Determine how many lines in the entries contain the word "Select", and give that number with no other text.

Stored data
————

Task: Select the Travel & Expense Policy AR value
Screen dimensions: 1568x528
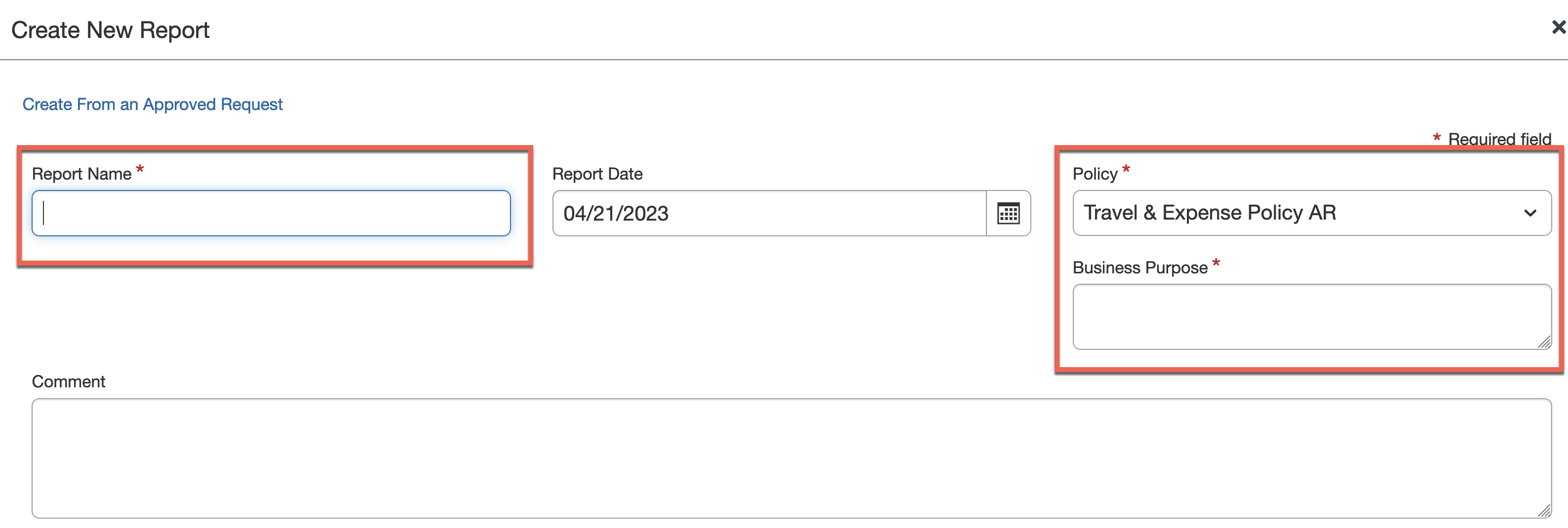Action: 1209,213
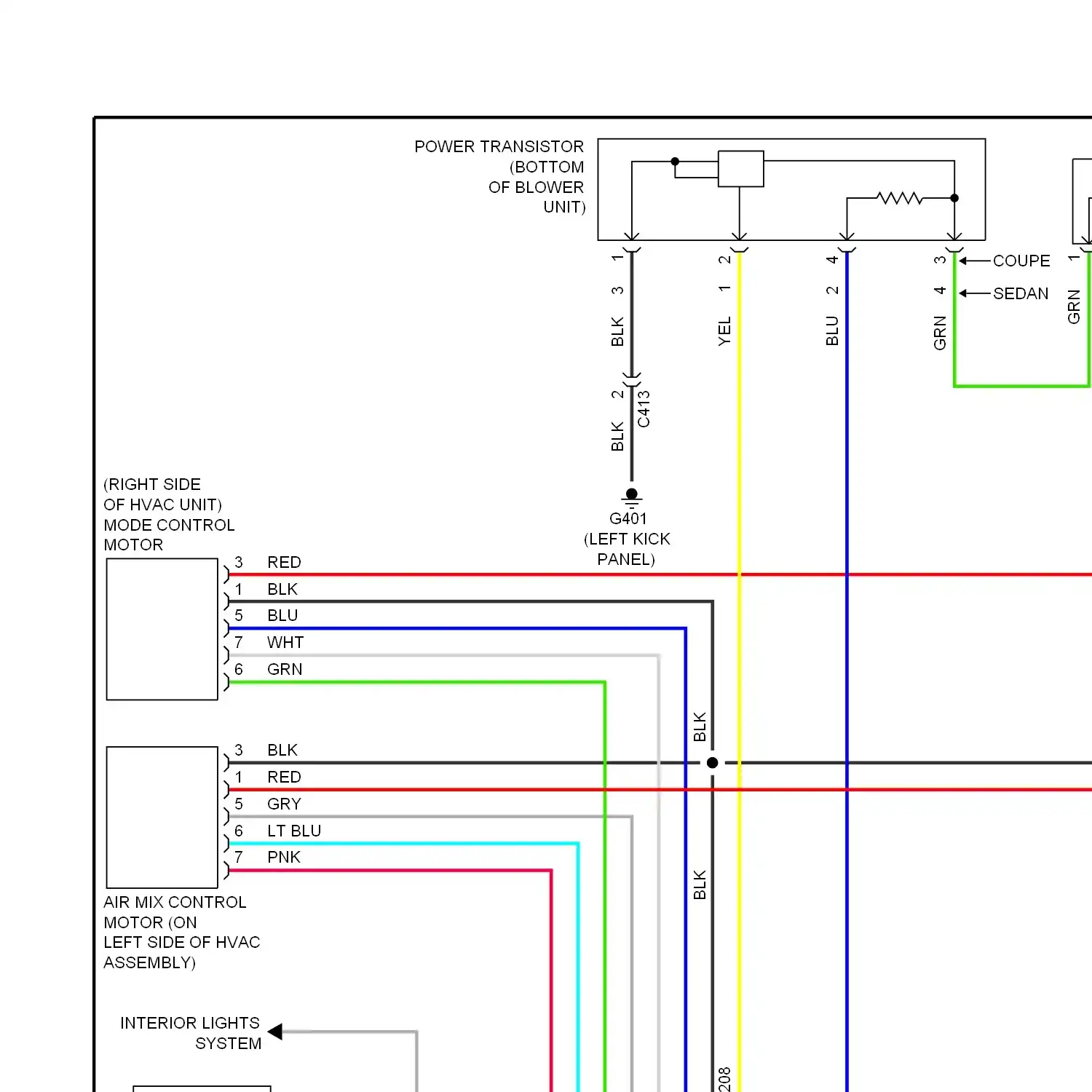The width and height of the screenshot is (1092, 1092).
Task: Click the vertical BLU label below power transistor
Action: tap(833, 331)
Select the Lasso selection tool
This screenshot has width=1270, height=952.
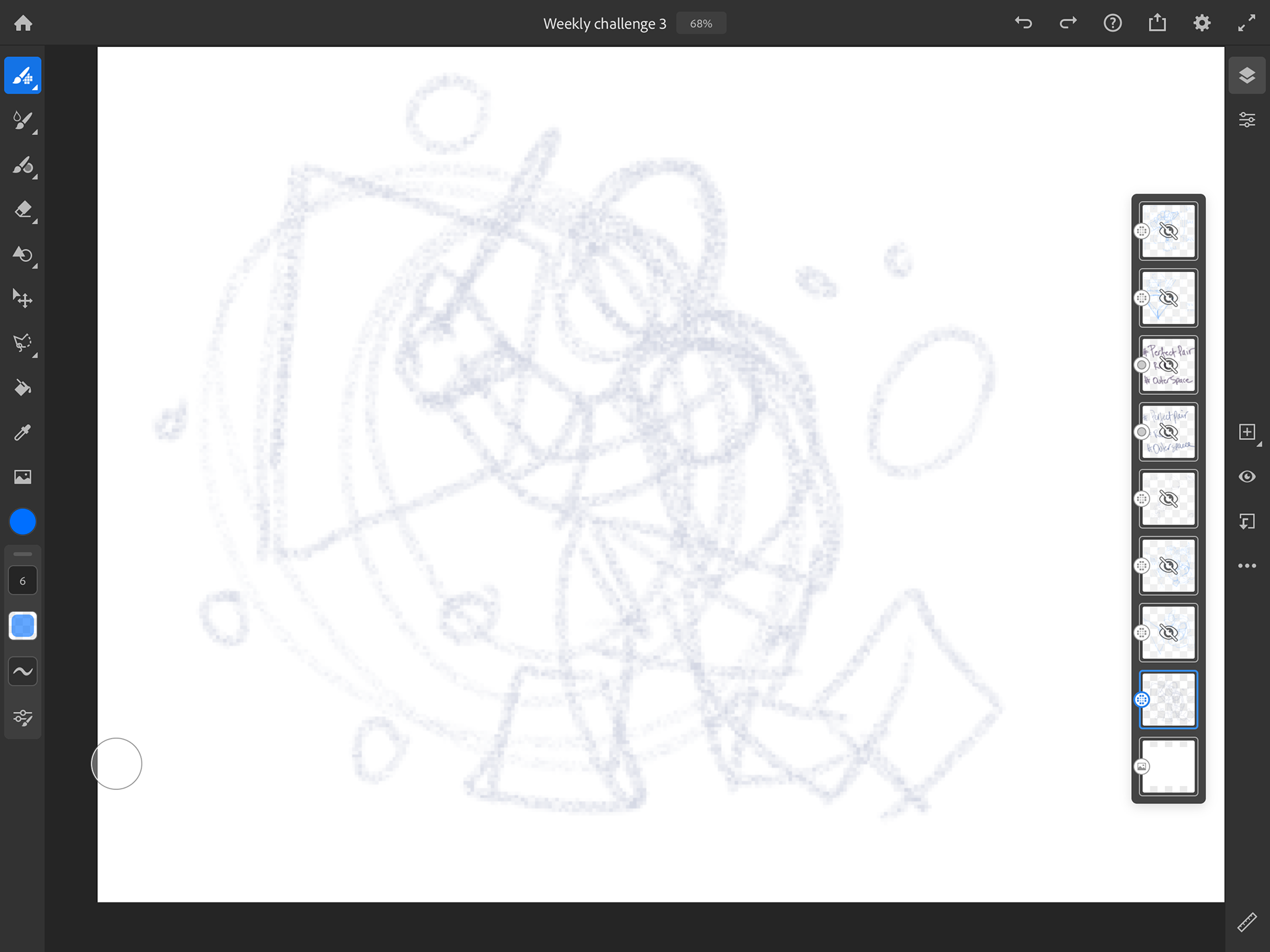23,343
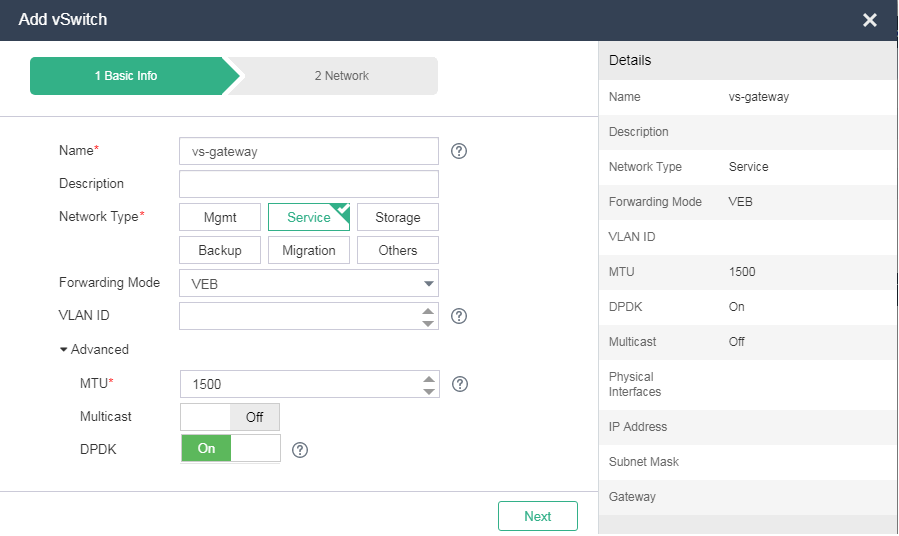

————

▶ **YOUR RESPONSE**:
2